Another topic that was discussed was real-time management of data from cars and other sensor driven systems.  It is conceivable that we can redesign our entire transportation system if we can collect the data streaming from autonomous vehicles and send it to intelligent management systems that “instantly” calculate route and velocity data for each vehicle.  This is not possible with current public clouds because of latency and other performance issues.  This is a perfect topic to be supported by Chameleon and CloudLab.

Cloud and Supercomputing Big Data Research Challenges

We live in a world of data. It is generated by the sensors, cameras and other instruments that are imbedded in our environment.   It streams out of our large scale physics and astronomy experiments. We are sequencing genomes in laboratories and hospitals at an accelerating rate and, as our scientific simulations have scaled up, so has the magnitude of the data they generate.   However, the most well-known source of data are the vast collections that comes from our use of the Internet.

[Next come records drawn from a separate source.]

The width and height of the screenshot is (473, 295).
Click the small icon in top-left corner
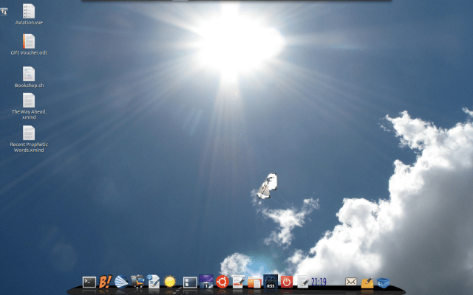tap(4, 10)
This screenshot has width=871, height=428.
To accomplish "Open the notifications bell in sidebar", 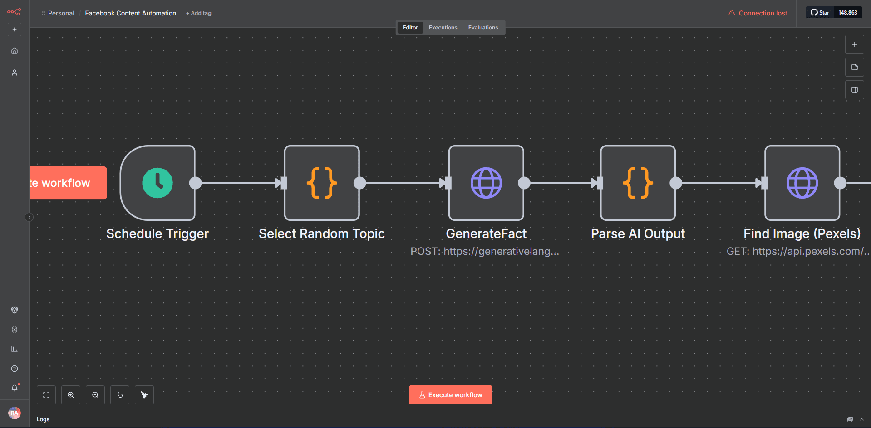I will point(15,388).
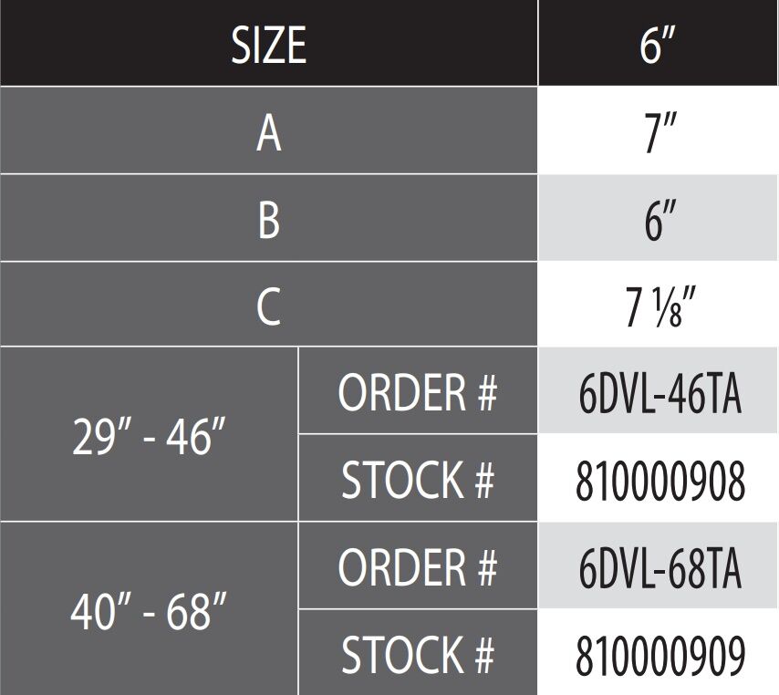Click stock number 810000908

(659, 481)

Analyzing this Internet data has been the overwhelming preoccupation of companies like Google, Amazon, Yahoo!, Microsoft and dozens more.   These companies built massive data center that were initially used to construct search indexes, but to improve search results, they had to do deep analysis of user intent. This activity led to breakthroughs in machine learning and big data analytics. Machine translation of natural language, automatic object recognition in images and text classification were all areas that have been fundamentally transformed by this work.   On the software side, the Hadoop MapReduce system was released from Yahoo! and has grown into a growing stack of powerful tools designed to support data analysis in the cloud data centers.

At the same time that the Internet industry was cranking out data tools appropriate for public clouds, the science community was scaling up their own data wars.   LHC began generating data and a massive global network of data reduction and analysis tools had to be deployed to study the results. Other areas of science began building systems to analyze and visualize the results of supercomputer simulations.

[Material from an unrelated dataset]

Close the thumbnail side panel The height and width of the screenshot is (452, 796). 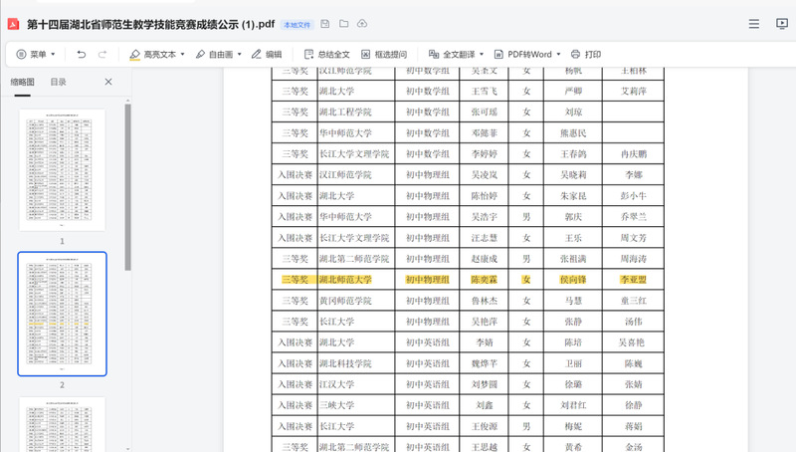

It is clear that the outcome of the Internet industries investment in scalable data analytics and machine learning tools are of value in the science community. In fact the open source nature of many of these tools has enabled many in the academic computer science community to make substantial improvements in the underlying algorithms. Unfortunately most academic researchers do not have access to the scale of parallel computing resources the cloud companies have at hand.   Most make do with small clusters running Hadoop.   We can do better.

There is a real opportunity to leverage the NSF’s and DOE’s investment in our national supercomputers and the availability of public cloud resources to create a new generation of data analysis services.  It may now be possible to use a hybrid approach that exploits the cloud’s superior scalable IO with the high performance of an HPC system to make another major leap in capability.  To accomplish this goal we must explore the algorithmic challenges to parallelizing the critical data analytics and ML algorithms and the system issues such as rapidly staging data to HPC systems from cloud storage, or how to build end-user tools. Among the questions that must be addressed are:

  • Where does the standard open source stack need to be extended to make advanced parallel data analysis tools available?
  • How can we build software service that allow users to easily access advanced tools for data analytics?
  • Where is there need for new algorithmic research?
  • Are there unique data analysis challenges in scientific disciplines that are not encountered elsewhere?

Future posts here will explore these issues.